_DESCRIPTION OF THE TASK_: Find the line containing "This screenshot has width=1316, height=924." in the entries below. Restate it and each line after it, word for word, up to and including the line containing "Task: Rotate the 12.36.11 capture image".

_EXERCISE MATERIAL_:
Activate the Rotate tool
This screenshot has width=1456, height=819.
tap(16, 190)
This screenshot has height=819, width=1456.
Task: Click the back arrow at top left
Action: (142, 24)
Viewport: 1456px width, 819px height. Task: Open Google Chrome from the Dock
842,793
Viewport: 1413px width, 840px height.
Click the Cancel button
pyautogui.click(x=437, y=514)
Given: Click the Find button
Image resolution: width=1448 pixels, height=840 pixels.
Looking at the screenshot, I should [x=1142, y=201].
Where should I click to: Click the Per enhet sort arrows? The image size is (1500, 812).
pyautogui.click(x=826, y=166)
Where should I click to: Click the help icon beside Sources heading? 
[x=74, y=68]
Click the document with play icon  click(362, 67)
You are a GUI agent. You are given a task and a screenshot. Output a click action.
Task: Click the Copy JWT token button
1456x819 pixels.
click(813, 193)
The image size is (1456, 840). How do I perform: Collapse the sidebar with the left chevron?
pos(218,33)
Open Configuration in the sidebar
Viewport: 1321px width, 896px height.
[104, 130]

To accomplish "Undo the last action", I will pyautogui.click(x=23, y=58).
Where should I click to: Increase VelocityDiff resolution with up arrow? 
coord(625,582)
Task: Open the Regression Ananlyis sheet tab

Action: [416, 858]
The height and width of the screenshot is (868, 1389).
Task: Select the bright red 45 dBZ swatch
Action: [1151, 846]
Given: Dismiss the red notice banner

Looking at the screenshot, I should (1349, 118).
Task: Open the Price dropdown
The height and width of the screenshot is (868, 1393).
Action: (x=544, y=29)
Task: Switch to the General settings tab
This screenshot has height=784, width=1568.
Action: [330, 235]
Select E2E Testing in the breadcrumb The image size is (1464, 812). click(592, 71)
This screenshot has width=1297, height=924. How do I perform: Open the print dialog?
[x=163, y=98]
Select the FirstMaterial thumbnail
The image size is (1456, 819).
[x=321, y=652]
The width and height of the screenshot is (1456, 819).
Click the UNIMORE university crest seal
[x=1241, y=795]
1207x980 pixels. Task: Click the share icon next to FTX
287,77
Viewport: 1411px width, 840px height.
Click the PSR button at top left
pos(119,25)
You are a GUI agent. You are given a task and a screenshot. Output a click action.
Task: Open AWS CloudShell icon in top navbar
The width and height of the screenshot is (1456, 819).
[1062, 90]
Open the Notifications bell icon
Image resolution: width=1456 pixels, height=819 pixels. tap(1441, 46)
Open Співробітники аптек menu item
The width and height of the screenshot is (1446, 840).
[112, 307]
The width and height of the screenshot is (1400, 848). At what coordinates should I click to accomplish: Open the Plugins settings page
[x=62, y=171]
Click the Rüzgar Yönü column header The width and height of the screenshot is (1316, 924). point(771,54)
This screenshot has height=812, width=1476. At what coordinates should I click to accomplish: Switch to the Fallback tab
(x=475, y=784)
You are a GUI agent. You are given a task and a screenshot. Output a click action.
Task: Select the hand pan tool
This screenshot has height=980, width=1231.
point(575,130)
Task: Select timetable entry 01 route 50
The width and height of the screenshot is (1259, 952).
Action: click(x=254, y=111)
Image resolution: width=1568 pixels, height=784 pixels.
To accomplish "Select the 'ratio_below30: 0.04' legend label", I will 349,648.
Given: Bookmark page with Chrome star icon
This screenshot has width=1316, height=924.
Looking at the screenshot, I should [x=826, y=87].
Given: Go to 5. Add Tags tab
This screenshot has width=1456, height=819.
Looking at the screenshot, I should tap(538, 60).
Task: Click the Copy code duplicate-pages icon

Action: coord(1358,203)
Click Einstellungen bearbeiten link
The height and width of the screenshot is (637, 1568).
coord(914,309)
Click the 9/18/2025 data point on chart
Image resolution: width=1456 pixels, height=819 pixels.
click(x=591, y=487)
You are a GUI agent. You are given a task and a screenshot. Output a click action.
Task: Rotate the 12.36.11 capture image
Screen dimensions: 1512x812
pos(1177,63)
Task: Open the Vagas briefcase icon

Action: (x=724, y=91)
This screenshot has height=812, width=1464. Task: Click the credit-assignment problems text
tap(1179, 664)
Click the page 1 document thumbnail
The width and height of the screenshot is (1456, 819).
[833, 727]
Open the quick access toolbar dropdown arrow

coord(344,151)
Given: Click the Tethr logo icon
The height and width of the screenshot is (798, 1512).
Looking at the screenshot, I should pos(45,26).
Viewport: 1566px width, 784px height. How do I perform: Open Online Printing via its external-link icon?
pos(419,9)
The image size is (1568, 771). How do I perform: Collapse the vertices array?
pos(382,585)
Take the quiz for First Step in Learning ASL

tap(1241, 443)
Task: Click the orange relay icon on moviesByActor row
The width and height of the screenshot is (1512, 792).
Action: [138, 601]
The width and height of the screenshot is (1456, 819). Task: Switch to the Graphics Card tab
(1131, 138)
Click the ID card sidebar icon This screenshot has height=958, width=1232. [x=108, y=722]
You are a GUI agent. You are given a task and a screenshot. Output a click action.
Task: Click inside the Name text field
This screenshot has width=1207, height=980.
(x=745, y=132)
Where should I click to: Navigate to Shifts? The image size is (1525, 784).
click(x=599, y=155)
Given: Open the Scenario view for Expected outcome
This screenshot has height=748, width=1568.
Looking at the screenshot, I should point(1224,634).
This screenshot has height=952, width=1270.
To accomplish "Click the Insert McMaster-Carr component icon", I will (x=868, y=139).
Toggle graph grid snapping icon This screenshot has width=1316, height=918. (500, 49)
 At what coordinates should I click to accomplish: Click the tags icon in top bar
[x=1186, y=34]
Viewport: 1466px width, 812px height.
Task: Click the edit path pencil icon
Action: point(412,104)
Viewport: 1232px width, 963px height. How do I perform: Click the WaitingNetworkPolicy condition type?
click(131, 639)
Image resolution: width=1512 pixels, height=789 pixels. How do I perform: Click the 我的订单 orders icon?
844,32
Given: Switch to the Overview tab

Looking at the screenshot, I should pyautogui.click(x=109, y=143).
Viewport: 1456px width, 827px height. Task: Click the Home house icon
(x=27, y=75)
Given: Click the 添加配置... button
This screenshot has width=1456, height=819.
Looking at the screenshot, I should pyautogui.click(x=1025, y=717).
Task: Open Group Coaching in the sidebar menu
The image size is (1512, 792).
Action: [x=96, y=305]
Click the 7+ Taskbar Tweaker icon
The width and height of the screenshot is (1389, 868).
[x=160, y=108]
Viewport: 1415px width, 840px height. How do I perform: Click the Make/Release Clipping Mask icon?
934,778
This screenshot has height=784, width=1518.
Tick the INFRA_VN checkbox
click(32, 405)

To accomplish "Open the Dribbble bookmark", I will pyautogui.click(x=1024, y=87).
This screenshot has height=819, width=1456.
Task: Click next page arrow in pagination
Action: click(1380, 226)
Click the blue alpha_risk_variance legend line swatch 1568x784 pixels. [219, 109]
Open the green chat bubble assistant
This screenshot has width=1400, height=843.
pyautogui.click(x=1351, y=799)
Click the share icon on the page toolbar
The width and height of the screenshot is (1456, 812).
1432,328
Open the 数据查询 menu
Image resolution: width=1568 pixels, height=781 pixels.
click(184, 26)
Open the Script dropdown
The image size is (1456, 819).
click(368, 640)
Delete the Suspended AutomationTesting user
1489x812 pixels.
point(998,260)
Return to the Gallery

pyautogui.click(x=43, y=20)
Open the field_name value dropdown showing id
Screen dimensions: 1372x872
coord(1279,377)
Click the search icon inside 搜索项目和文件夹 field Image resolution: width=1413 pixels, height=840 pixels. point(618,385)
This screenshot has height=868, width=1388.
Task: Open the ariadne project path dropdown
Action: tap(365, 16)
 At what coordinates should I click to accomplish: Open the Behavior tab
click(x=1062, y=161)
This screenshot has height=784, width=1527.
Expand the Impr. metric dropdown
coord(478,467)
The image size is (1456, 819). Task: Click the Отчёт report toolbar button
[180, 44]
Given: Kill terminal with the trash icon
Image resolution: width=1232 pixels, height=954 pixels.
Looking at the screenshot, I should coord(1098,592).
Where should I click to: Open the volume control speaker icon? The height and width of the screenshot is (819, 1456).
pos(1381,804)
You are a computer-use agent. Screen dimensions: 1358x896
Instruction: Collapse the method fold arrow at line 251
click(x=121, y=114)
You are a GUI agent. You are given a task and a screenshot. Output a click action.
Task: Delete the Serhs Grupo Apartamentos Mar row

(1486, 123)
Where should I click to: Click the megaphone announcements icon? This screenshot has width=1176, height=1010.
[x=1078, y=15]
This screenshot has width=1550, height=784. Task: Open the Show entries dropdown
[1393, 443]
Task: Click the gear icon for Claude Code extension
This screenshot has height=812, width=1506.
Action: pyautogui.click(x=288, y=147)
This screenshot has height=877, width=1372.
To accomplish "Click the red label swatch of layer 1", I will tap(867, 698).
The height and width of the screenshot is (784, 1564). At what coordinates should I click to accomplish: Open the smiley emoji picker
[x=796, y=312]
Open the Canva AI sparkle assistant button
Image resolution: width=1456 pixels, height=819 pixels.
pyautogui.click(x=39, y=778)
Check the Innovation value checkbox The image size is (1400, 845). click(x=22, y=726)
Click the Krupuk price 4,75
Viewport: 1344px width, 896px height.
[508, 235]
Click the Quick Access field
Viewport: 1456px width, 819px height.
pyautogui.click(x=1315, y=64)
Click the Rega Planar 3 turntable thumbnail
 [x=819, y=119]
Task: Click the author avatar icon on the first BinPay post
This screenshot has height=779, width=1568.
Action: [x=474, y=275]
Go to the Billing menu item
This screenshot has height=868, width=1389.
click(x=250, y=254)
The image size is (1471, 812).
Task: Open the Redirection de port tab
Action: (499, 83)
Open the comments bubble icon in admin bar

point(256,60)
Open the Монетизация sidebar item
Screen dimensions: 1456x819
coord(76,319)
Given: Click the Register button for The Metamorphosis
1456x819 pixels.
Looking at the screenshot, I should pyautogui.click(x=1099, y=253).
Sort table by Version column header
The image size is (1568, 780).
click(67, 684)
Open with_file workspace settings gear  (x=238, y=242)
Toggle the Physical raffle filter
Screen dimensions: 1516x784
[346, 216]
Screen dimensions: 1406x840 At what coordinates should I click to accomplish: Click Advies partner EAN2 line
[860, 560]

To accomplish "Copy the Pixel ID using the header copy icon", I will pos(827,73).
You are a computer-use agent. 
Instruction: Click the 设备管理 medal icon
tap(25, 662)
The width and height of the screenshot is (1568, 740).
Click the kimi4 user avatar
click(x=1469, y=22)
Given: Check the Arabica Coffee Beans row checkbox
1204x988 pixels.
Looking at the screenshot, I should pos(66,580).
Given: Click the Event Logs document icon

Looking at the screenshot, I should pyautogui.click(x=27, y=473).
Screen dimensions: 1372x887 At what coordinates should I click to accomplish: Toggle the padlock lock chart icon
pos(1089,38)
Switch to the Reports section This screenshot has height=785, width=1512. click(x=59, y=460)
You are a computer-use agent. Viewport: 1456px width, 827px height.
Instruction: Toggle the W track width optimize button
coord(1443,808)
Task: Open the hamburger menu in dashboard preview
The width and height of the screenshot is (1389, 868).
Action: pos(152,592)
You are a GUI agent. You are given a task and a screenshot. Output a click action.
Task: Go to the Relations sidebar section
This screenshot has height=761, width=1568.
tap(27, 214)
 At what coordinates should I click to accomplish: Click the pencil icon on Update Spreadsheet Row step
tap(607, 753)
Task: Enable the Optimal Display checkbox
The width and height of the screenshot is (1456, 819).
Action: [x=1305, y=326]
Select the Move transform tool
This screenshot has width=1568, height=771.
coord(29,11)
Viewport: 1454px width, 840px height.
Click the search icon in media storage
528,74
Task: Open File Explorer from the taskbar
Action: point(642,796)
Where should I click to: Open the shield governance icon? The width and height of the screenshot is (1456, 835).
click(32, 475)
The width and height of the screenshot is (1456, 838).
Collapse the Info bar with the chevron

_REPLY_:
This screenshot has width=1316, height=924.
Looking at the screenshot, I should [x=826, y=87].
Given: Go to 5. Add Tags tab
This screenshot has width=1456, height=819.
Looking at the screenshot, I should tap(538, 60).
Task: Click the Copy code duplicate-pages icon

Action: coord(1358,203)
Click Einstellungen bearbeiten link
The height and width of the screenshot is (637, 1568).
coord(914,309)
Click the 9/18/2025 data point on chart
Image resolution: width=1456 pixels, height=819 pixels.
click(x=591, y=487)
You are a GUI agent. You are given a task and a screenshot. Output a click action.
Task: Rotate the 12.36.11 capture image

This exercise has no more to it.